### TASK GOAL
Under this line are the records; repeat exactly the lines starting at the one containing "Task: Open the X (Twitter) socials icon" and ending at the one containing "Given: Expand the 1Y time range dropdown", omitting pictures.

### INFORMATION SUPPLIED
---------------

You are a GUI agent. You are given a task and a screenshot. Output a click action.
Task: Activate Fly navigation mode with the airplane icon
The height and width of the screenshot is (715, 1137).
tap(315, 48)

---------------

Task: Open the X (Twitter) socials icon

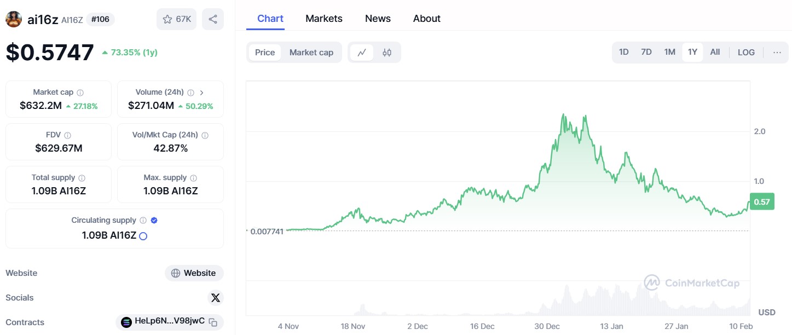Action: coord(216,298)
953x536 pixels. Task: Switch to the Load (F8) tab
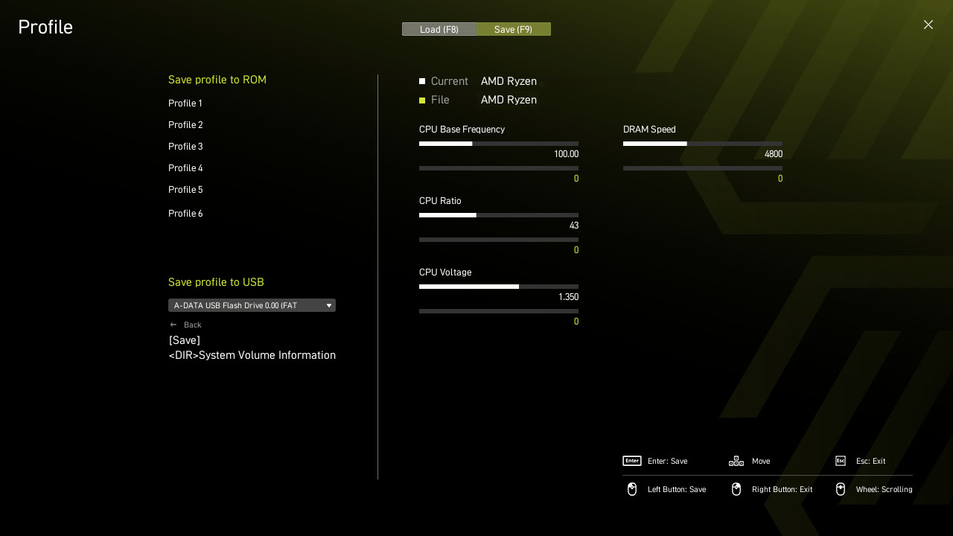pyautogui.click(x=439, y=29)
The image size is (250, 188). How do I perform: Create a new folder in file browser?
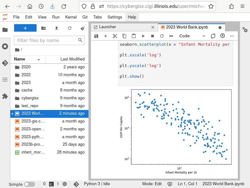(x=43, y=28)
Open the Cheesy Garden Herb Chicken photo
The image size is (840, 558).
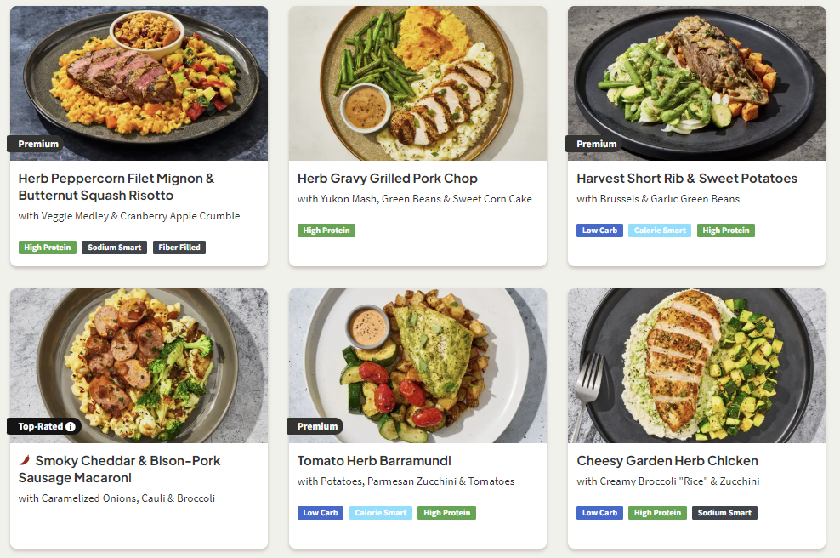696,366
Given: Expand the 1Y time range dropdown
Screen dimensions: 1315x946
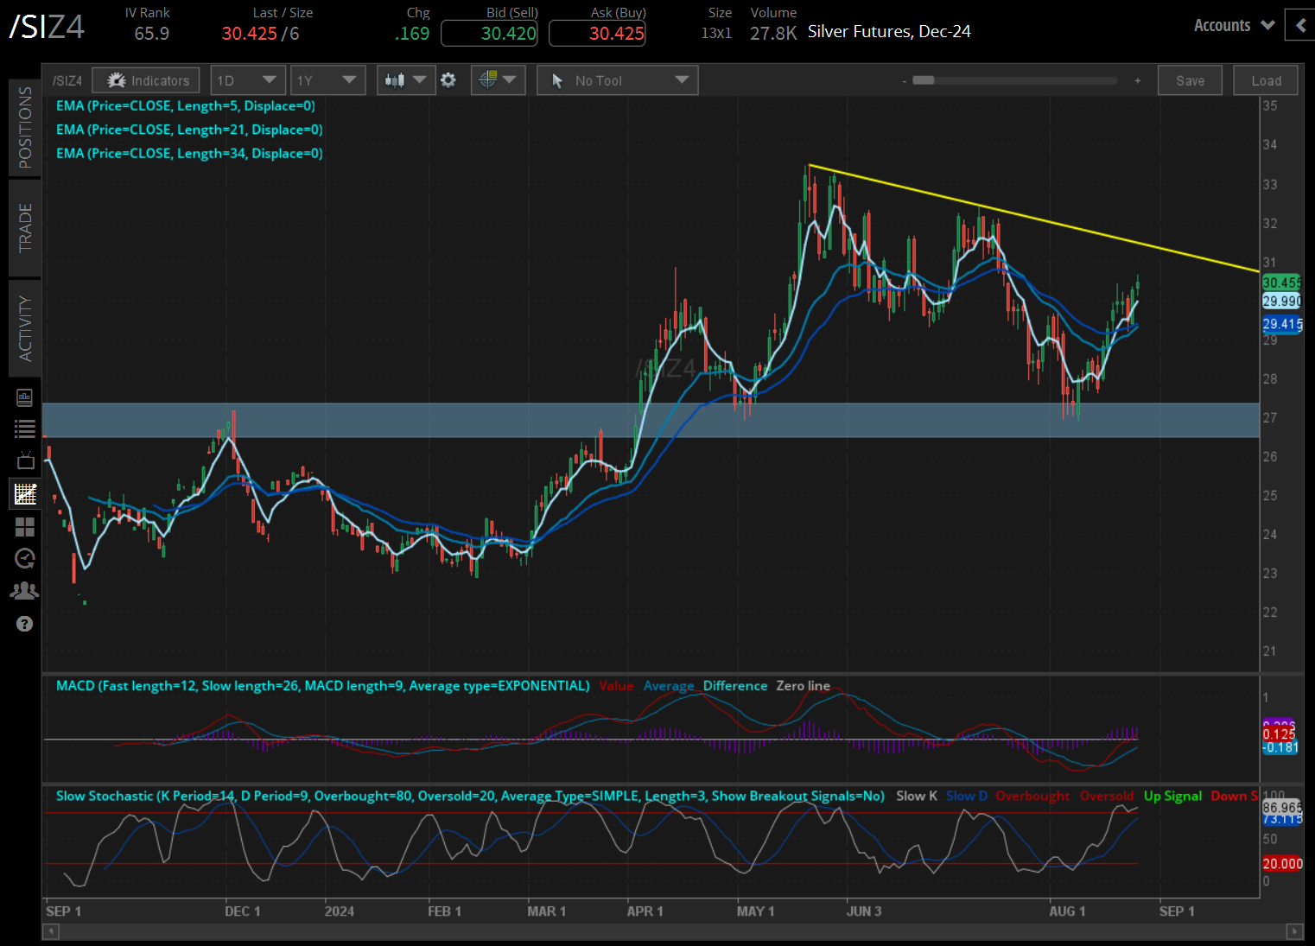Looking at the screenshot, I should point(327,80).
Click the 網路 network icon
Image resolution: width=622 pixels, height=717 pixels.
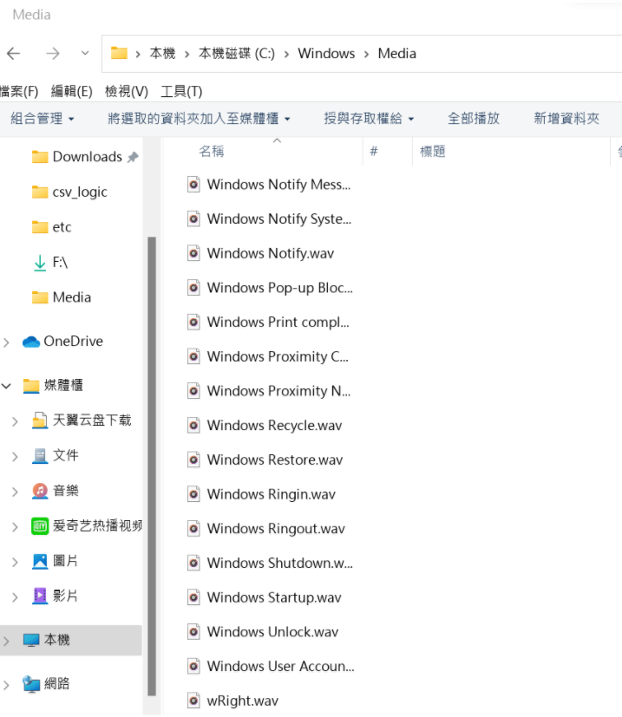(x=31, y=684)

---------------

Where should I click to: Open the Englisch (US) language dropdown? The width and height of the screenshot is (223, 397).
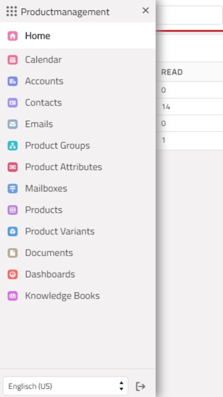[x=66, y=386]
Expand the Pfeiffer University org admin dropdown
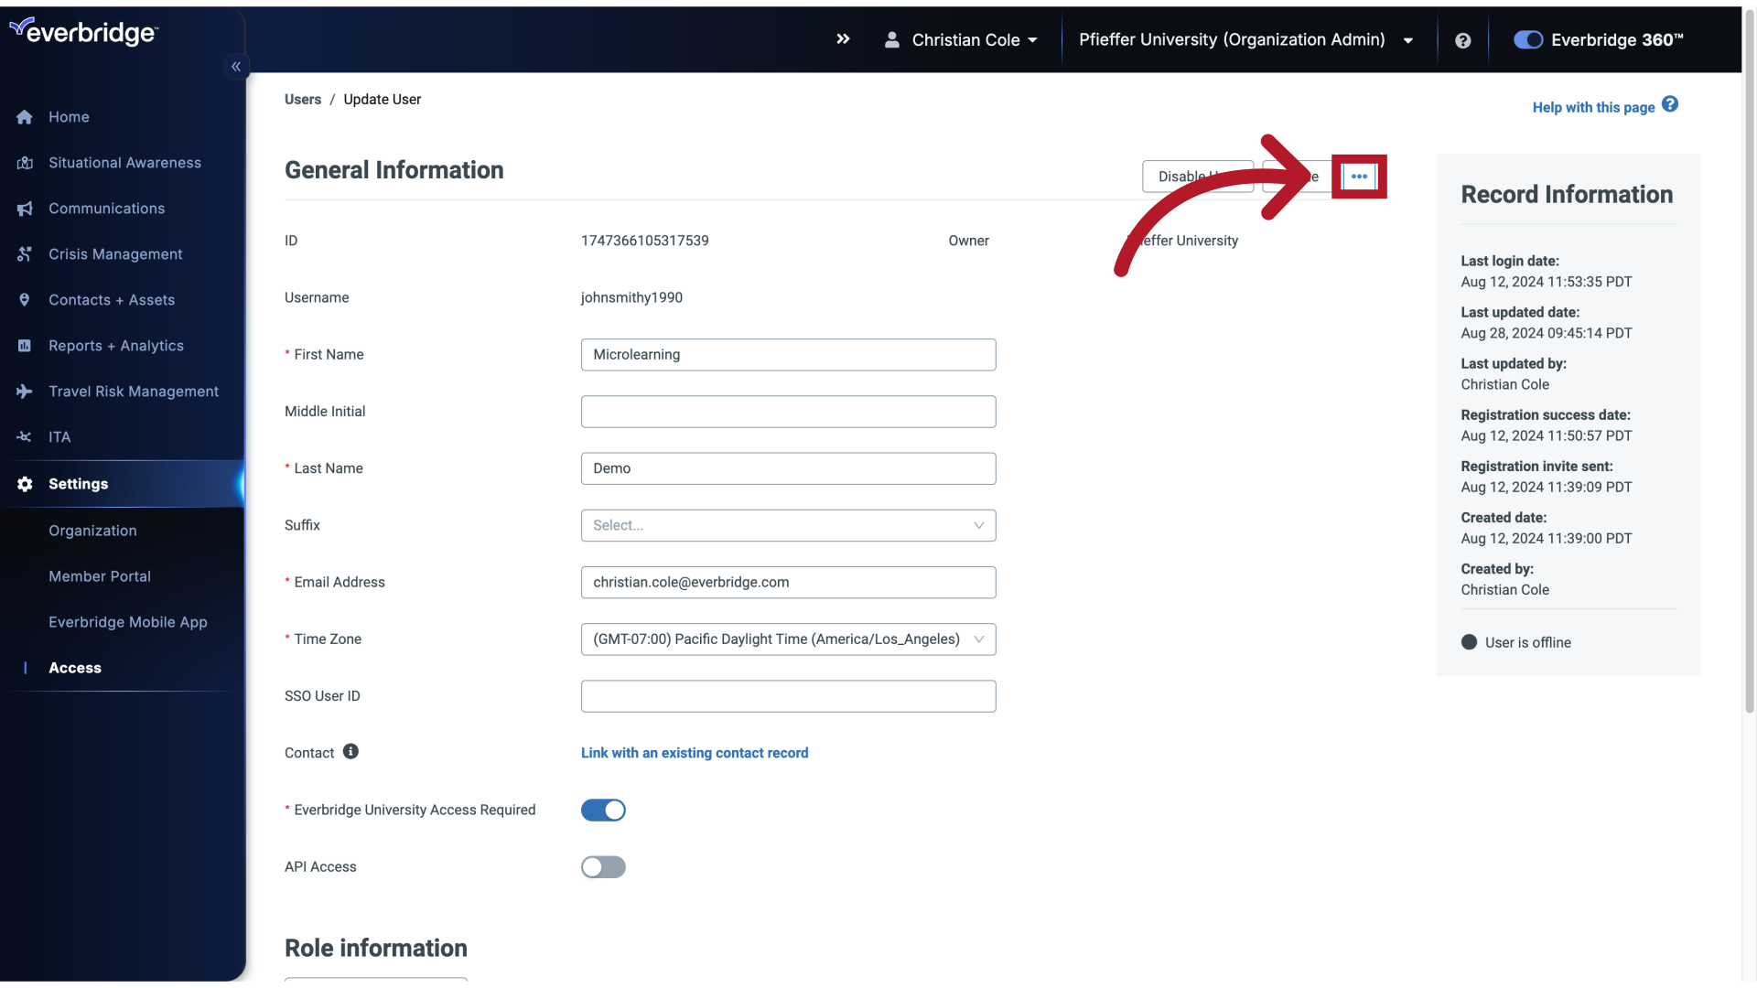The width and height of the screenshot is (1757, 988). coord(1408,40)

---------------

### EXPECTED OUTPUT
Task: Open the X (Twitter) socials icon

Action: coord(216,298)
953x536 pixels. Task: Switch to the Load (F8) tab
pyautogui.click(x=439, y=29)
The image size is (250, 188). How do I perform: Create a new folder in file browser?
(x=43, y=28)
Open the Cheesy Garden Herb Chicken photo
The image size is (840, 558).
696,366
Given: Expand the 1Y time range dropdown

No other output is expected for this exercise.